Pero, esta última opción, la “participación”, exige un activismo superior a votar cada 4 años, cosa que el patriotismo no exige (excepto si los individuos son llamados a rebato por la bandera). El patriotismo se condecora a sí mismo por redactar y recitar una hermosa Constitución que hable de libertades, igualdad y justicia; la pertenencia, en cambio, se preocupa de si ello se aplica correctamente a todos los ciudadanos. Vemos continuamente como en mor de la patria es sencillo justificar el incumplimiento de los derechos (torturas, guerras, encarcelamientos...). Lo que quiero decir es que ni el patriotismo ni el nacionalismo exigen que se apliquen esos derechos a todos los individuos por igual, pues quedan supeditados bajo el bien de la patria o nación, que no es lo mismo que el “bien común”. El alto patriotismo en USA, por ejemplo, no invita a una sanidad pública universal que beneficie a todos los ciudadanos por igual, pero sí a empezar una guerra para controlar pozos de petróleo o derrocar el gobierno de un país no afín a sus políticas económicas. Y no hay que caer en el error que nuestros países son moralmente superiores, pues aparte de ir siguiendo este modelo (sólo hay que ver la americanización cultural, económica y política de nuestras sociedades) nuestros países se acercan bastante a estas políticas acorde con sus capacidades.

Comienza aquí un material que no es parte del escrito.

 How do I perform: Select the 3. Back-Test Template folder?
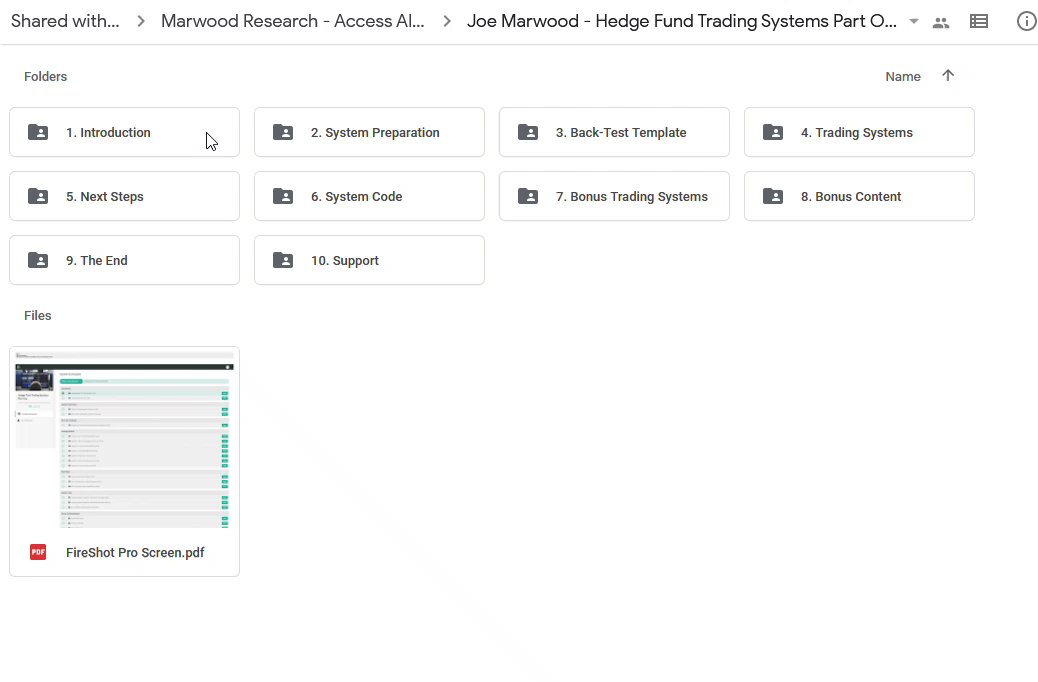614,132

Al final de la primera Blade Runner (sí, sí, adrede un ejemplo de Hollywood), el replicante encarnado por Rutger Hauer decide salvar la vida de su perseguidor y justiciero, Harrison Ford. Se nos dice que es debido a que amaba la vida, no su vida, sino la vida en sí, incluyendo la del “otro” por mucho que este quiera acabar con él. La trampa es que el replicante sabe de su fecha de caducidad y vive continuamente acorde a ello; nosotros, en cambio, esperando la muerte siempre muy lejana y apartándola de nuestras vidas, vivimos como si inmortales. Eso es, tal vez, lo que más envidia el replicante, pero es una de las causas de nuestra in-actividad referente al valor de lo vivo. El replicante acaba respetando toda vida, no como algo abstracto, sino cada vida particular, incluyendo la paloma que suelta, los animales, la naturaleza.
La percepción del sufrimiento o dolor del otro disminuye a medida que aumenta la distancia, que suele ser física, pero no siempre es así. Patriotismo y nacionalismo, simulando un sentimiento de lealtad “por arriba”, saltan por encima de las vidas de las personas. En su afán por englobarlas a todas (las pertenecientes al Estado o nación) acaban abrazando un concepto abstracto totalmente despersonalizado. Desde este patriotismo y nacionalismo se empezó a tratar la Covid, y las víctimas han devenido meras cifras, y el comportamiento social ha pecado bastante de imprudente pensando en el beneficio propio (con el empuje de un Estado incapaz de compensar la pérdida de ese beneficio). La crisis económica resultante puede afrontarse desde la solidaridad, cierto, pero también es un terreno abonado para que, haciendo uso de ese patriotismo y nacionalismo, el procedimiento neoliberal tome con más fuerza las riendas de nuestras vidas.